State Departments of Agriculture (Rick Roush, Pennsylvania)

  • Pennsylvania state government under Republican majority has had a budget shortfall.

  • $280M-$300M commitment required to reverse PA Agricultural impact on Chesapeake Bay

  • Rick Roush, Diane Rowland, Indrajeet Chaubey, Eric Wommack expressed initial interest in interfacing with state directors of agriculture.

  • NERA will compile a list of each state’s director/secretary of agriculture and institutional administrators for distribution to the region.

 

Meeting with CARET (Jim Shirk-NE CARET chair and Caron Gala, Executive Director, CARET)

  • Caron and Jim shared that the mission of CARET is to educate and advocate on behalf of the Land-grant system in an effort to secure the necessary funding for research, Extension and teaching. 
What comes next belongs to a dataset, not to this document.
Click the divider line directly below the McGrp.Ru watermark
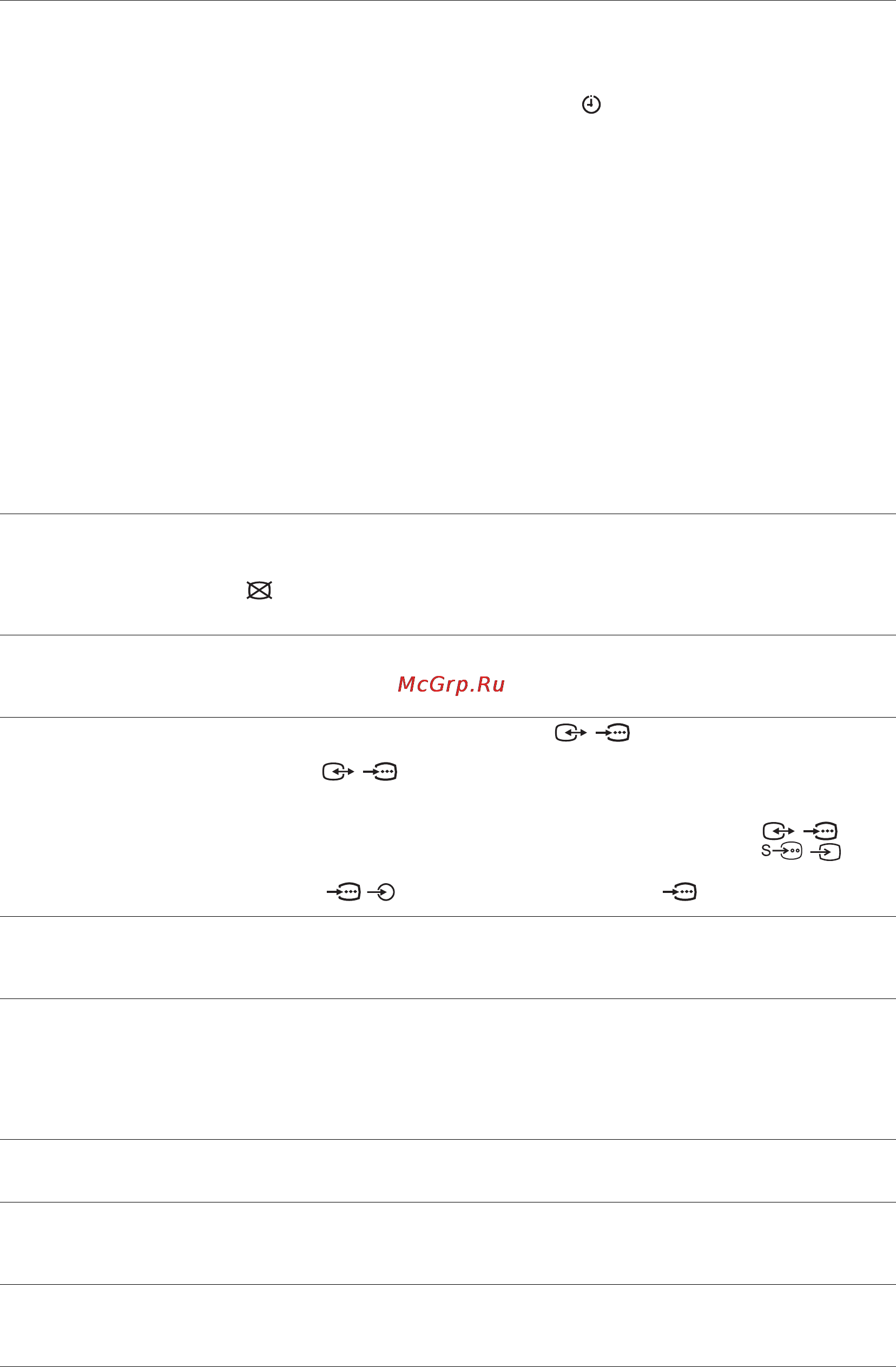The height and width of the screenshot is (1367, 896). (448, 717)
  • They shared that the strategic plan of CARET is to engage in four initiatives over the next four years:

    • Coalition building: build relationships and understanding of the LGU system

    • Communications: Improve communications and coordination.

    • Develop, train, and support the general membership of CARET

    • Accountability: Ensure that CARET is engaged and accountable

  • CARET wants to ensure that the regions are heard and that they complement our activities.

  • CARET is particularly interested in the Facilities Act.    

 

The meeting adjourned at 12:00 pm ET.